NATO-China:  NATO General Secretary Stoltenberg called for nations around the world to join with the alliance to resist China’s “bullying and coercion.”  In his speech, Stoltenberg warned that, “The rise of China is fundamentally shifting the global balance of power, heating up the race for economic and technological supremacy, multiplying the threats to open societies and individual freedoms and increasing the competition over our values and our way of life.”  While there is now broad consensus around the world regarding China’s aggressive moves to build, expand and exercise its power, Stoltenberg’s statement reflects what may be another growing consensus:  That because of China’s size and aggressiveness, resisting it will probably require the combined power of many like-minded democracies operating in alliance, i.e., not just individual countries pushing back against China, but a clash of Western Civilizations against a Chinese Civilization seeking its renaissance.
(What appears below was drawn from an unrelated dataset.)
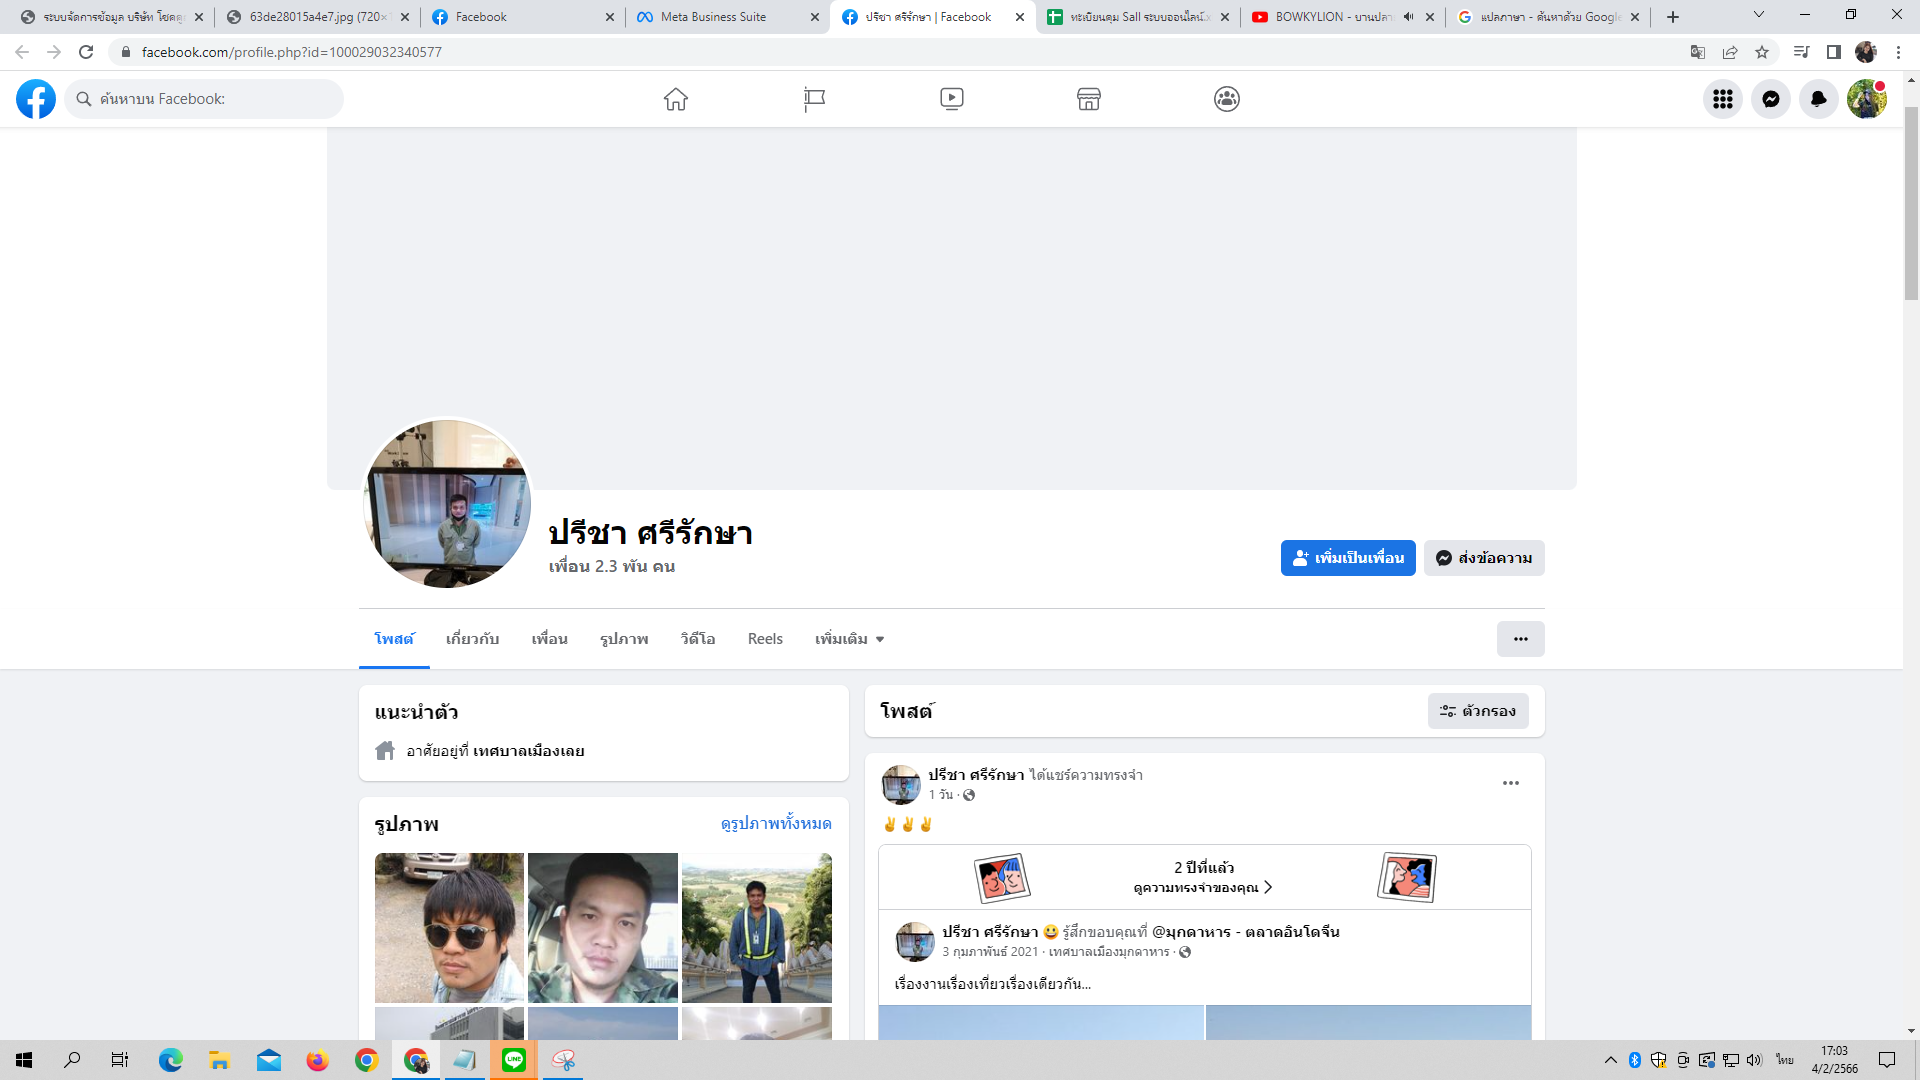Screen dimensions: 1920x1080
Task: Click ดูรูปภาพทั้งหมด link
Action: (x=776, y=823)
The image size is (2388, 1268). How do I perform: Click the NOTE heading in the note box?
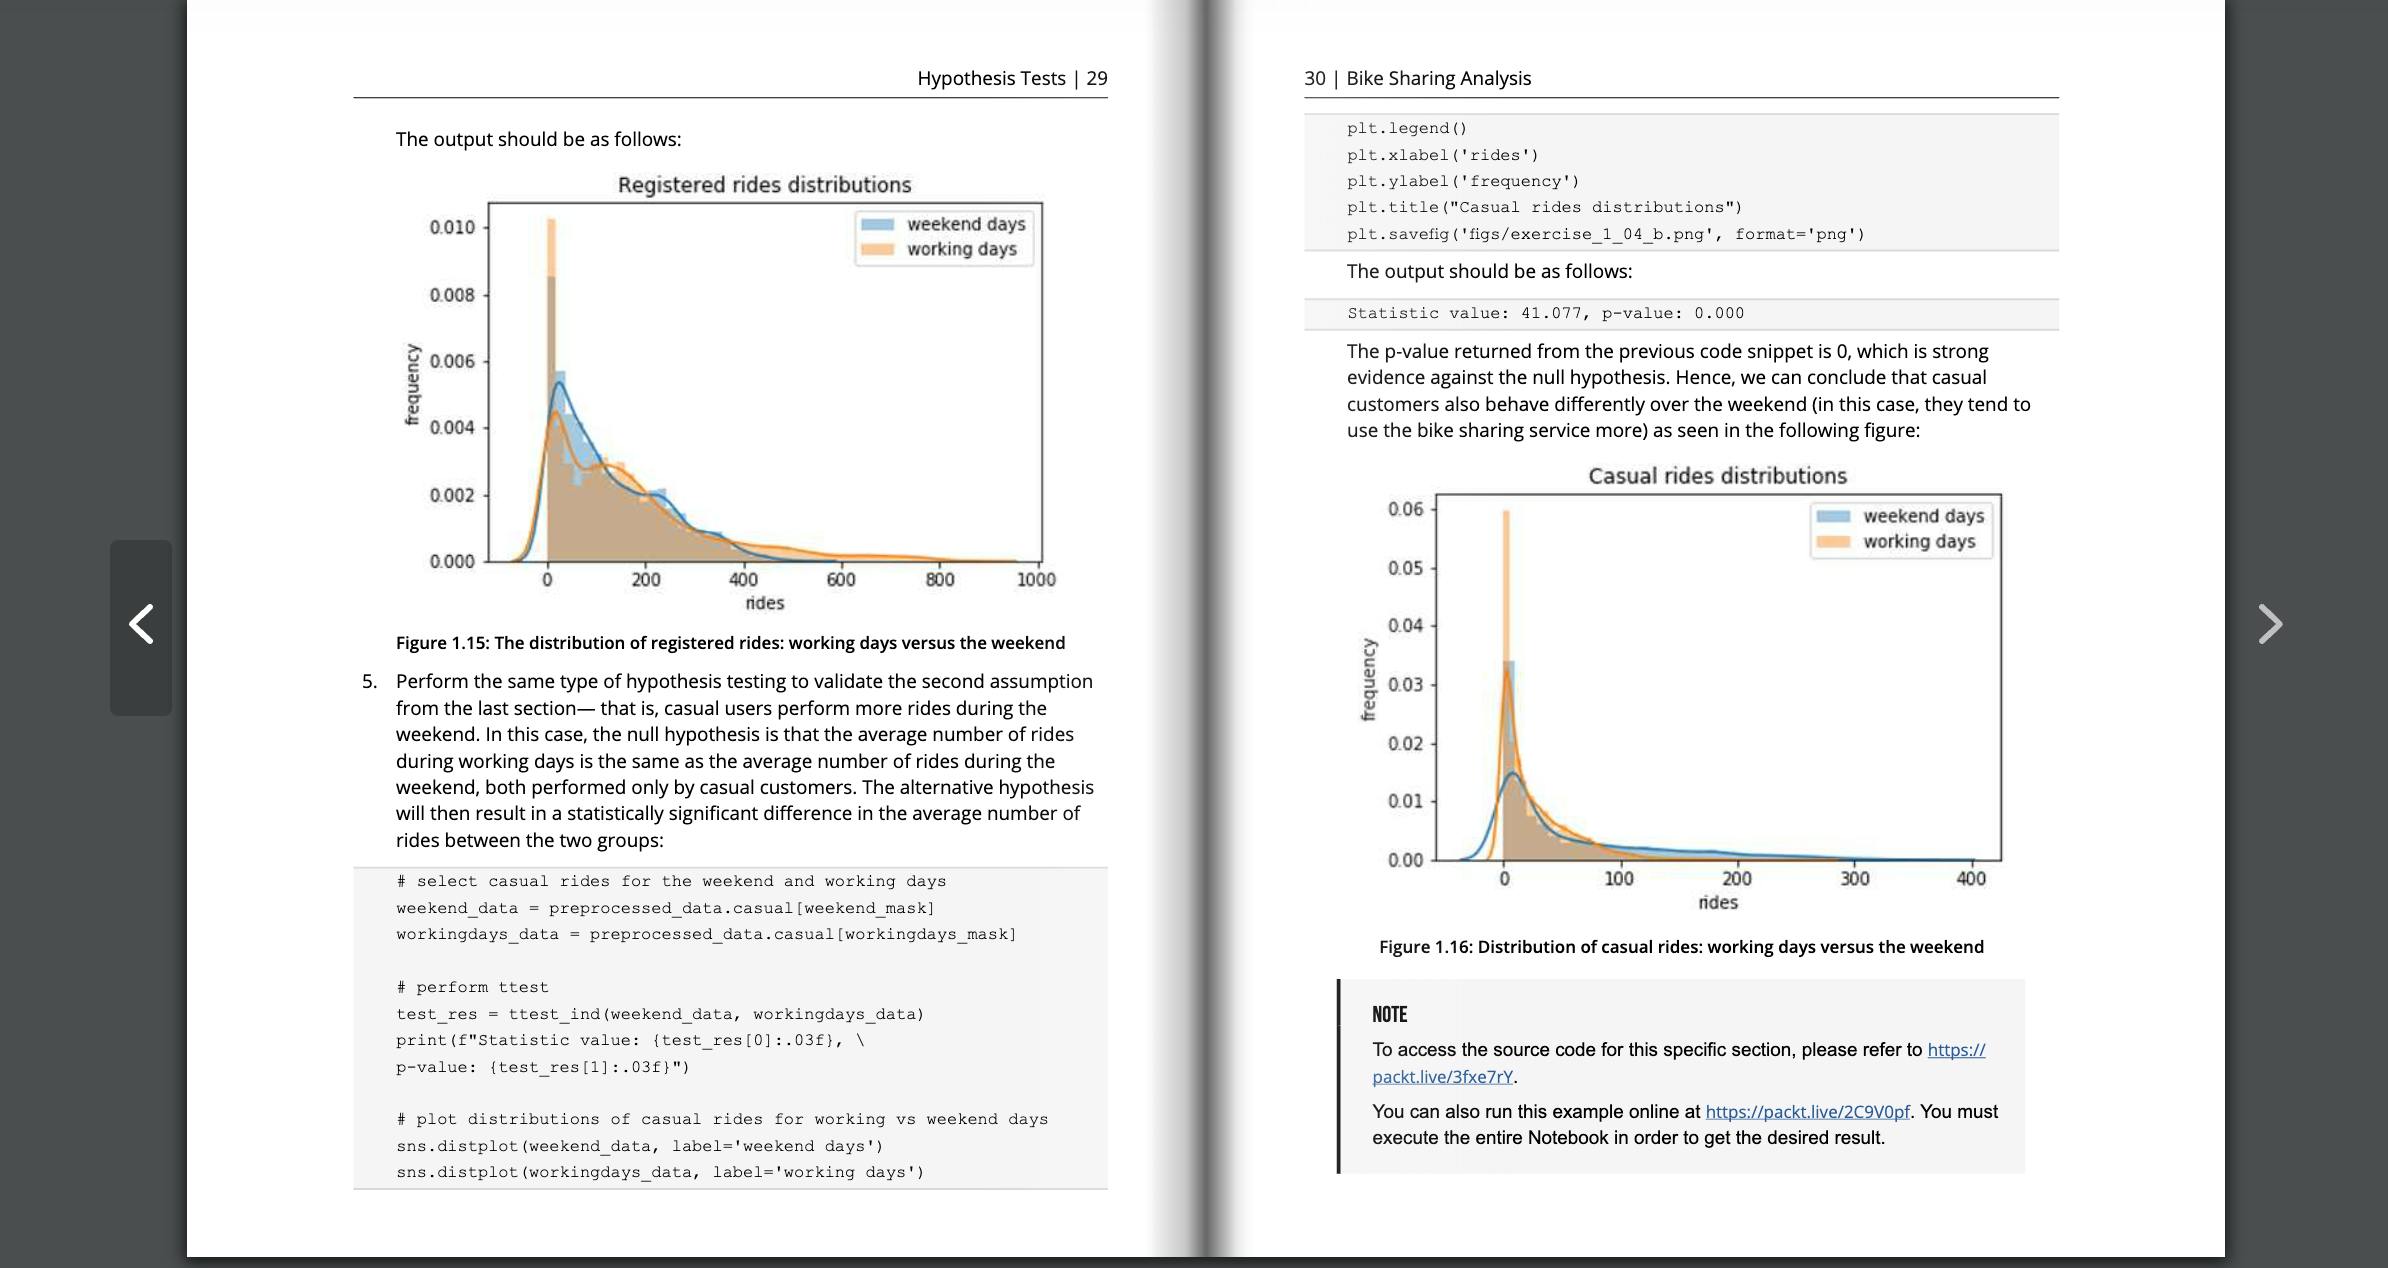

China-Hong Kong:  Hong Kong-based hedge funds are exploring ways to move their operations elsewhere as China prepares to impose sweeping national security legislation on the city.  According to one advisor who works with hedge funds in the city and elsewhere in the region, “Hong Kong as we know it is dead.  It will become just another city in China. The hedge fund community will move on to Singapore and elsewhere.”  Separately, thousands of protesters rallied Tuesday evening in downtown Hong Kong, defying a police ban on demonstrations to mark the one-year anniversary of a million-person rally that thrust the city into its biggest turmoil in decades.

North Korea-South Korea:  The North Korean state news agency KCNA said the inter-Korean communication line by which the two governments speak daily, as well as a separate hotline to the South Korean president, will be severed from midday on Tuesday.  The move is in retaliation for South Korean non-governmental groups that have been sending balloons and drones to drop anti-North Korean leaflets over the country, though it probably also reflects Kim Jong Un’s frustration at the collapse of the denuclearization talks with the U.S.

United States-Russia-China:  U.S. Special Envoy for Arms Control Billingslea said the U.S. and Russia have agreed to open a new round of arms control talks in Vienna later this month, and that China has been invited to participate as well.  The talks may include discussions to extend the New START nuclear arms treaty that is due to expire in February 2021.